Grevillea phanerophlebia, commonly known as the prominent vein grevillea and the vein leaf grevillea, is a species of flowering plant in the family Proteaceae and is endemic to a restricted part of the south-west of Western Australia. It is an erect, spreading or straggly shrub with divided leaves, the lobes linear, and white and cream-coloured to yellow flowers.

==Description==
Grevillea phanerophlebia is an erect, spreading or straggly shrub that typically grows to a height of 0.9–1.5 m its branchlets moderately hairy. Its leaves are 25–35 mm long, 30–50 mm wide and fan-shaped in outline. The leaves are divided with three lobes that are often divided again, the end lobes narrowly triangular to almost linear, 10–25 mm long, 1.5–2.5 mm wide and sharply pointed. The lower surface of the leaves is sparsely hairy. The flowers are arranged in an almost spherical to dome-shaped cluster and are white and cream-coloured to yellow with a white style, the pistil 3.5–3.9 mm long. It mainly blooms in August or September and the fruit is an oblong to elliptic follicle 8–12 mm long.

==Taxonomy==
Grevillea phanerophlebia was first formally described in 1904 by Ludwig Diels in Ernst Georg Pritzel's Botanische Jahrbücher für Systematik, Pflanzengeschichte und Pflanzengeographie from specimens he collected near Mingenew. The specific epithet (phanerophlebia) means "visible or obvious veins".
==Distribution and habitat==
Prominent vein grevillea grows in scrub or heath on sandplain and has been recorded near Mingenew, Mullewa and Eradu in the Avon Wheatbelt and Geraldton Sandplains bioregions. It grows in association with Waitzia nitida, Acacia saligna, Acacia acuminata, Allocasuarina campestris, Hakea erinacea, Mesomelaena sp., Austrostipa elegantissima, Aristida holathera, Bonamia rosea, Grevillea amplexans and Grevillea biternata.

==Conservation status==
This grevillea is listed as "Threatened" by the Western Australian Government Department of Biodiversity, Conservation and Attractions, meaning that it is in danger of extinction.

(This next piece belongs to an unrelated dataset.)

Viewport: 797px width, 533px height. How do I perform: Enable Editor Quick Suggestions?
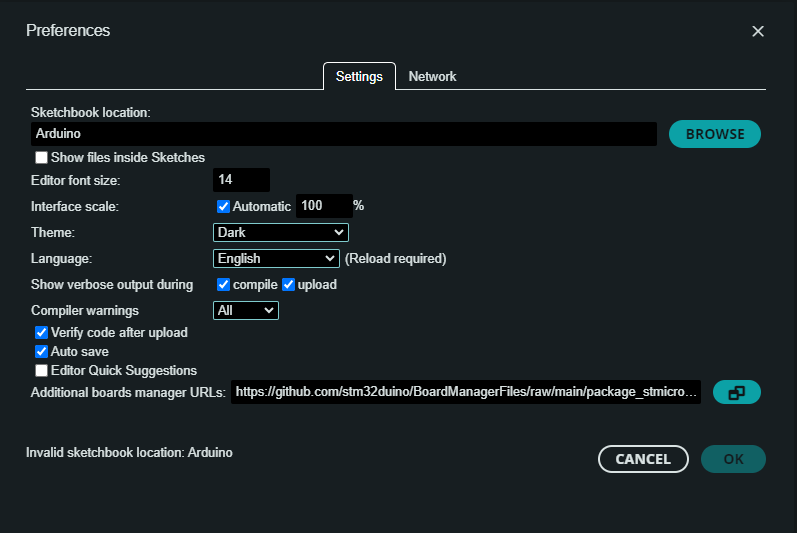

In 2001, an "interim recovery plan" was prepared for the species. The main threats to the species were listed as poor regeneration, weed invasion, rail maintenance activities, inappropriate fire regimes, chemical drift, drought, grazing by rabbits, and recreation activities. At that time, the only known surviving population was near Mingenew, and was thought to contain only juvenile plants.

==Use in horticulture==
Despite being rare in the wild, this grevillea has been in cultivation since the 1980s in New South Wales and Victoria. G. phanerophlebia is commercially available and sold as a waterwise informal hedge, barrier or border plant that can be grown in areas with hot overhead sun suitable in dry soils and able to tolerate light frost.